Meta-analysis and Test Validation in Psychological Measurement

literature review

Meta-analysis is a research process of collating data from multiple independent but similar scientific studies in order to identify common trends and findings by means of statistical methods. To put it simply, it is a method where you can accumulate all of your research findings and analyze them statistically. It is often used in psychometrics and industrial-organizational psychology to help validate assessments. Meta-analysis not only serves as a summary of a research question but also provides a quantitative evaluation of the relationship between two variables or the effectiveness of an experiment. It can also work for examining theoretical assumptions that compete with each other.

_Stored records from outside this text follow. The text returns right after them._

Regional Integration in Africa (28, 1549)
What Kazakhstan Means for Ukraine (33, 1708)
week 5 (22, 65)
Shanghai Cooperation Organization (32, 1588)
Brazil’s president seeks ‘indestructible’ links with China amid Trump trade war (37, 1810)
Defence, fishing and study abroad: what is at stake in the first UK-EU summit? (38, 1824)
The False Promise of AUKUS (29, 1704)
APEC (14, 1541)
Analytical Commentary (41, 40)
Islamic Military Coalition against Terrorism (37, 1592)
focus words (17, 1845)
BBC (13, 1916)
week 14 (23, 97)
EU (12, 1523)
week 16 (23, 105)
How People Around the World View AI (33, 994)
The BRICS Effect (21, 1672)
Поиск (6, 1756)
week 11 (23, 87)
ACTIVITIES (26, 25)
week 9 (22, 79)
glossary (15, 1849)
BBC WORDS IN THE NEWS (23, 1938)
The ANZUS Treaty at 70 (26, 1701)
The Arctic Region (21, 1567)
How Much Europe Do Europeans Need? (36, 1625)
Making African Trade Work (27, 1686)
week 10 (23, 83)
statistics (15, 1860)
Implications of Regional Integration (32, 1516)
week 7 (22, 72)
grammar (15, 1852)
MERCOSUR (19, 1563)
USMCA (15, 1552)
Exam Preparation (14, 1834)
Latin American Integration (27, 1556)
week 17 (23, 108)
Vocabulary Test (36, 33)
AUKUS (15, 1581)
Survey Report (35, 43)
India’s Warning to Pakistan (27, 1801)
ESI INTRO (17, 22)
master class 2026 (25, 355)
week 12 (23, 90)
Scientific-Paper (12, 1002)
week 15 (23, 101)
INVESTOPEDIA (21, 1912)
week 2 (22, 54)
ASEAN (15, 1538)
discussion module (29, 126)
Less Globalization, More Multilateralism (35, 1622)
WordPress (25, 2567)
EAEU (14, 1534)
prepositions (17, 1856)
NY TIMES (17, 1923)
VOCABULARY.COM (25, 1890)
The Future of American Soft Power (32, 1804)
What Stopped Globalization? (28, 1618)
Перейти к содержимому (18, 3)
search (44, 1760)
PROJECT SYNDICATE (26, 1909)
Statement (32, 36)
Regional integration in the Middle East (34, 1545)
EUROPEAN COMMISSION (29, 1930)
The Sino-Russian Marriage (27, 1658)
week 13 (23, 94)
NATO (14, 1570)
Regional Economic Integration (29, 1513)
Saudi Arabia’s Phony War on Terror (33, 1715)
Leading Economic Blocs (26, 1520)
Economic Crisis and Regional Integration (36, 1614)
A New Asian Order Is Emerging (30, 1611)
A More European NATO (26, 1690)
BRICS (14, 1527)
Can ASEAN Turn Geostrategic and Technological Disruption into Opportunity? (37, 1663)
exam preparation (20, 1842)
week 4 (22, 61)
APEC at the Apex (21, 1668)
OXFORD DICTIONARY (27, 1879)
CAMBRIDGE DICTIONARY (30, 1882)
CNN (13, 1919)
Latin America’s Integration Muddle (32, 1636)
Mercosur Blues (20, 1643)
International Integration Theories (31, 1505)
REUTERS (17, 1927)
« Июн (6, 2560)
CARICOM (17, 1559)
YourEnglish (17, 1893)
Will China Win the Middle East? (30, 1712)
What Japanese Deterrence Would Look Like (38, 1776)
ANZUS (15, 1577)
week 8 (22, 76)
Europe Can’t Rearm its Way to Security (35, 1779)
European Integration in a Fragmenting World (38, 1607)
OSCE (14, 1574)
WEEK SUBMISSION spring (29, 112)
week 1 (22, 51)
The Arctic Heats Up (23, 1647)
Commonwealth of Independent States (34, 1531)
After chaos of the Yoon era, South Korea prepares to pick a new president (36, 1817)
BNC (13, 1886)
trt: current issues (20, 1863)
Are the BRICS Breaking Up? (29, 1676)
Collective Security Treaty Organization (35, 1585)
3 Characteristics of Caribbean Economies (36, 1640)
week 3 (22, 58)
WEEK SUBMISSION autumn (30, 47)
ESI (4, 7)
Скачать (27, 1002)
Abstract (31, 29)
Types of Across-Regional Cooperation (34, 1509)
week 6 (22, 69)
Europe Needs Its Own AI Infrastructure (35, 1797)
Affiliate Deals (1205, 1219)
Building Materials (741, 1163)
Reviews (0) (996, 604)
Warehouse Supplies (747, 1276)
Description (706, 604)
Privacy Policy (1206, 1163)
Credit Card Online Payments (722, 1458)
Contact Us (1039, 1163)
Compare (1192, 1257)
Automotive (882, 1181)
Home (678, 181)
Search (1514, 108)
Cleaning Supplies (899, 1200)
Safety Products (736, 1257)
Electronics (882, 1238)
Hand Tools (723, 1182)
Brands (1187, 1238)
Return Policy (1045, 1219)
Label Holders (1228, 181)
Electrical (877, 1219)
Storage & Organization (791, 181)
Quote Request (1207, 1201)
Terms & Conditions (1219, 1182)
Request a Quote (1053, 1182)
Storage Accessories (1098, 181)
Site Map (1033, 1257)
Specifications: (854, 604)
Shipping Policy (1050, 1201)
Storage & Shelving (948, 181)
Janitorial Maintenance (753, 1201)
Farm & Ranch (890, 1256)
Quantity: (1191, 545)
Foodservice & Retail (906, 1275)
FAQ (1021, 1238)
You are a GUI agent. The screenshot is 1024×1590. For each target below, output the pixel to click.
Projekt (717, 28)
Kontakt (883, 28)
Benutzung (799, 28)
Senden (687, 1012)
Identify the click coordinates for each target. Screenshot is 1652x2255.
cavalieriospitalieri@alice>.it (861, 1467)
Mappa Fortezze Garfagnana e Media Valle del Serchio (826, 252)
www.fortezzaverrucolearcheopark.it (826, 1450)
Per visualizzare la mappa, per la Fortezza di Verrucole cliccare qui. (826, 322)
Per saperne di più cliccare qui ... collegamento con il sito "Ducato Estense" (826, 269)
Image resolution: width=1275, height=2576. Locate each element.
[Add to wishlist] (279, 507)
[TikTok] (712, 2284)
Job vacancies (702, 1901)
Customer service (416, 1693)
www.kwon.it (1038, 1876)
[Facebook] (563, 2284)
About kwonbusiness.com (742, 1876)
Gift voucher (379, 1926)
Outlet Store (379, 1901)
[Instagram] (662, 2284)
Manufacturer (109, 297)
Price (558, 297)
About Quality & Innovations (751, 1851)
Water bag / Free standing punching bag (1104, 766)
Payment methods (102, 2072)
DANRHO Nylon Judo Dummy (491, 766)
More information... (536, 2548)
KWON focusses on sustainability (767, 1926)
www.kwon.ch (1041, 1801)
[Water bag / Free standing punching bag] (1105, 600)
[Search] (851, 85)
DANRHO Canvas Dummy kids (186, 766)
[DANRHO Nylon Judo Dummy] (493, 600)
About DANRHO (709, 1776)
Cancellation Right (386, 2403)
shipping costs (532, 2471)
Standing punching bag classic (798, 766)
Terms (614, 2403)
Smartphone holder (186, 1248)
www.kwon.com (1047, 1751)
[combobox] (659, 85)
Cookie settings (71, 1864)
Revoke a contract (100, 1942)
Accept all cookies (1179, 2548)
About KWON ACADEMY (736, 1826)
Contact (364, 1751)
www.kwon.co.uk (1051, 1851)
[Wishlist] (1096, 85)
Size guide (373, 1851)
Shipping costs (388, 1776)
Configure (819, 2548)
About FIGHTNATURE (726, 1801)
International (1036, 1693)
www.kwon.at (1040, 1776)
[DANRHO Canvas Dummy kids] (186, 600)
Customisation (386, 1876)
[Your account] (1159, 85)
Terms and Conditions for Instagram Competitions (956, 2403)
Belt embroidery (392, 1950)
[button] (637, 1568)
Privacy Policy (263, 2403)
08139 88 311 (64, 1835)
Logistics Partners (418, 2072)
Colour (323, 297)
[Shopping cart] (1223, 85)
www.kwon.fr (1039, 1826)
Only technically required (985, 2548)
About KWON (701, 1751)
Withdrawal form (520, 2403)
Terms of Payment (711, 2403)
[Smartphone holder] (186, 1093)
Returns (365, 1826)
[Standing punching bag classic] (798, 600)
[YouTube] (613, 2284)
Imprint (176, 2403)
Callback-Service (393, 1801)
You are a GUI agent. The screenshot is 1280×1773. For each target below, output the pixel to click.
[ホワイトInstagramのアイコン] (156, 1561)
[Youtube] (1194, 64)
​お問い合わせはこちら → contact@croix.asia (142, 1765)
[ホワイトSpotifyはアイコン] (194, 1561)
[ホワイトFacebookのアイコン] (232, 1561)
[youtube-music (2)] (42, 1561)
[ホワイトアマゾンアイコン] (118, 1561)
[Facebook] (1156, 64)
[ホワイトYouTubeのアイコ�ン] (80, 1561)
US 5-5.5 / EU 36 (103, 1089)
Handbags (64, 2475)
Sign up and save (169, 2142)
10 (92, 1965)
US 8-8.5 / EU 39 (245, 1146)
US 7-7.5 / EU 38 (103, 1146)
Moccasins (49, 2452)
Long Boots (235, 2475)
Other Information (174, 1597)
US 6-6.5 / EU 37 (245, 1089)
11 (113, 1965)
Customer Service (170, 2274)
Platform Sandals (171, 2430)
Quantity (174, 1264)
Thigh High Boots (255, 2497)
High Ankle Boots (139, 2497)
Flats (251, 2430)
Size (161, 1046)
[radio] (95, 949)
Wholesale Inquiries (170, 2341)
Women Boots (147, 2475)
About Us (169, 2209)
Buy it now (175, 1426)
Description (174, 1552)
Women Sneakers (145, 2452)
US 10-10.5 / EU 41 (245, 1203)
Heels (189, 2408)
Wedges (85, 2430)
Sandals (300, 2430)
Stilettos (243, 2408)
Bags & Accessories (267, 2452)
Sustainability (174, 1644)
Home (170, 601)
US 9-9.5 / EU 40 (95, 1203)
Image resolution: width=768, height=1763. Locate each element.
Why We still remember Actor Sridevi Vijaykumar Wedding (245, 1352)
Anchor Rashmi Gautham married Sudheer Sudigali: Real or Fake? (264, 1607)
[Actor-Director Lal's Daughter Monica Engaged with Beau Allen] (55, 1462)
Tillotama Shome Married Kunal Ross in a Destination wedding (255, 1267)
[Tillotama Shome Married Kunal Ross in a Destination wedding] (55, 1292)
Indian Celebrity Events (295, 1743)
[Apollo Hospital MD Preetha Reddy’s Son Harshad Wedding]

Background of Meta-Analysis

An American statistician and researcher, Gene Glass, devised the term ‘meta-analysis’ in 1976. He called so the statistical analysis of a large amount of data from individual studies in order to integrate the findings. Medical researchers began employing meta-analysis a few years later. One of the first influential applications of this method was when Elwood and Cochrane used meta-analysis to examine the effect of aspirin on reducing recurrences of heart attacks.


Purpose of Meta-Analysis

In general, meta-analysis is aimed at two things:

  • to establish whether a study has an effect and to determine whether it is positive or negative,
  • to analyze the results of previously conducted studies to find out common trends.

Performing Meta-Analysis

Even though there could be various ways of conducting meta-analysis depending on the research purpose and field, there are eight major steps:

  1. Set a research question and propose a hypothesis
  2. Conduct a systematic review of the relevant studies
  3. Extract data from the studies to include into the meta-analysis considering sample sizes and data variability measures for intervention and control groups (the control group is under observation whilst the intervention group is under experiment)
  4. Calculate summary measures, called effect sizes (the difference in average values between intervention and control groups), and standardize
    estimates if necessary for making comparisons between the groups
  5. Choose a meta-analytical method: quantitative (traditional univariate meta-analysis, meta-regression, meta-analytic structural equation modeling) or qualitative
  6. Pick up the software depending on the complexity of the methods used and the dataset (e.g. templates for Microsoft Excel, Stata, SPSS, SAS, R, Comprehensive Meta-Analysis, RevMan), and code the effect sizes
  7. Do analyses by employing an appropriate model for comparing effect sizes using fixed effects (assumes that all observations share a common mean effect size) or random effects (assumes heterogeneity and allows for a variation of the true effect sizes across observations)
  8. Synthesize results and report them

Prior to making any conclusions and reporting results, it would be helpful to use the checklist suggested by DeSimone et al. (2021) to ensure that all crucial aspects of the meta-analysis have been addressed in your study.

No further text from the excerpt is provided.